*Task details*.
Please reproduce each of the entries below word for word, keeping every line as it appears.

(Word and item position data)
━━━━━━━━━━━━━━━━━━━━

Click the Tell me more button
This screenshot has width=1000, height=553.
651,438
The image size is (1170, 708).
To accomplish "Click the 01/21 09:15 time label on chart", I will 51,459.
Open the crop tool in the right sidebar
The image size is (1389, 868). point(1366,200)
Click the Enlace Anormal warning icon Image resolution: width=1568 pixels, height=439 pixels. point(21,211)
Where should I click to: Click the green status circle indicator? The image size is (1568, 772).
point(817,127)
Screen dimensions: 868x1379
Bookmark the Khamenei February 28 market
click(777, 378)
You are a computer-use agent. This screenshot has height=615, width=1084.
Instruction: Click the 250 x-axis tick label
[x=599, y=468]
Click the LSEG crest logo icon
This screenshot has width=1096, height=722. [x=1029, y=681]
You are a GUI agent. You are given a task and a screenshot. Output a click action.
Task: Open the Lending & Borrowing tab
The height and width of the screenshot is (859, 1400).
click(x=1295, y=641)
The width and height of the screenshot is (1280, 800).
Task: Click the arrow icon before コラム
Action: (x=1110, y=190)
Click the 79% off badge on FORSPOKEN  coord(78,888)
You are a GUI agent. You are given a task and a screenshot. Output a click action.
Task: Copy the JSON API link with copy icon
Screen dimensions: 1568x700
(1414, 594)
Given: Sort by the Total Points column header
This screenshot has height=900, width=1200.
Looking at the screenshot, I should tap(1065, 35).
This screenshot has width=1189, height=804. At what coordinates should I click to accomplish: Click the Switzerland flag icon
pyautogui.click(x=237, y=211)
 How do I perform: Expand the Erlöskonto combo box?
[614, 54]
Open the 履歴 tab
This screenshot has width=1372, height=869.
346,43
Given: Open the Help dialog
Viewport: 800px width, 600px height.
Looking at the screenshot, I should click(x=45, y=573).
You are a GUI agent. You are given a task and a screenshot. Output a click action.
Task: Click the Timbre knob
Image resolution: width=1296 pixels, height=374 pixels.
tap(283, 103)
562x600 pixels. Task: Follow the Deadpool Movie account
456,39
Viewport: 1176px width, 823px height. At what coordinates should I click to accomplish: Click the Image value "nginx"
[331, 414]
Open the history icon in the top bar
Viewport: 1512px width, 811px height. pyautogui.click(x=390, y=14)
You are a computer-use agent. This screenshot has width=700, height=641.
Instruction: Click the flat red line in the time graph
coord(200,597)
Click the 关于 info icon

━━━━━━━━━━━━━━━━━━━━

*Correct response*.
Click the Tell me more button
This screenshot has width=1000, height=553.
651,438
The image size is (1170, 708).
To accomplish "Click the 01/21 09:15 time label on chart", I will 51,459.
Open the crop tool in the right sidebar
The image size is (1389, 868). point(1366,200)
Click the Enlace Anormal warning icon Image resolution: width=1568 pixels, height=439 pixels. point(21,211)
Where should I click to: Click the green status circle indicator? The image size is (1568, 772).
point(817,127)
Screen dimensions: 868x1379
Bookmark the Khamenei February 28 market
click(777, 378)
You are a computer-use agent. This screenshot has height=615, width=1084.
Instruction: Click the 250 x-axis tick label
[x=599, y=468]
Click the LSEG crest logo icon
This screenshot has width=1096, height=722. [x=1029, y=681]
You are a GUI agent. You are given a task and a screenshot. Output a click action.
Task: Open the Lending & Borrowing tab
The height and width of the screenshot is (859, 1400).
click(x=1295, y=641)
The width and height of the screenshot is (1280, 800).
Task: Click the arrow icon before コラム
Action: (x=1110, y=190)
Click the 79% off badge on FORSPOKEN  coord(78,888)
You are a GUI agent. You are given a task and a screenshot. Output a click action.
Task: Copy the JSON API link with copy icon
Screen dimensions: 1568x700
(1414, 594)
Given: Sort by the Total Points column header
This screenshot has height=900, width=1200.
Looking at the screenshot, I should tap(1065, 35).
This screenshot has width=1189, height=804. At what coordinates should I click to accomplish: Click the Switzerland flag icon
pyautogui.click(x=237, y=211)
 How do I perform: Expand the Erlöskonto combo box?
[614, 54]
Open the 履歴 tab
This screenshot has width=1372, height=869.
346,43
Given: Open the Help dialog
Viewport: 800px width, 600px height.
Looking at the screenshot, I should click(x=45, y=573).
You are a GUI agent. You are given a task and a screenshot. Output a click action.
Task: Click the Timbre knob
Image resolution: width=1296 pixels, height=374 pixels.
tap(283, 103)
562x600 pixels. Task: Follow the Deadpool Movie account
456,39
Viewport: 1176px width, 823px height. At what coordinates should I click to accomplish: Click the Image value "nginx"
[331, 414]
Open the history icon in the top bar
Viewport: 1512px width, 811px height. pyautogui.click(x=390, y=14)
You are a computer-use agent. This screenshot has width=700, height=641.
Instruction: Click the flat red line in the time graph
coord(200,597)
Click the 关于 info icon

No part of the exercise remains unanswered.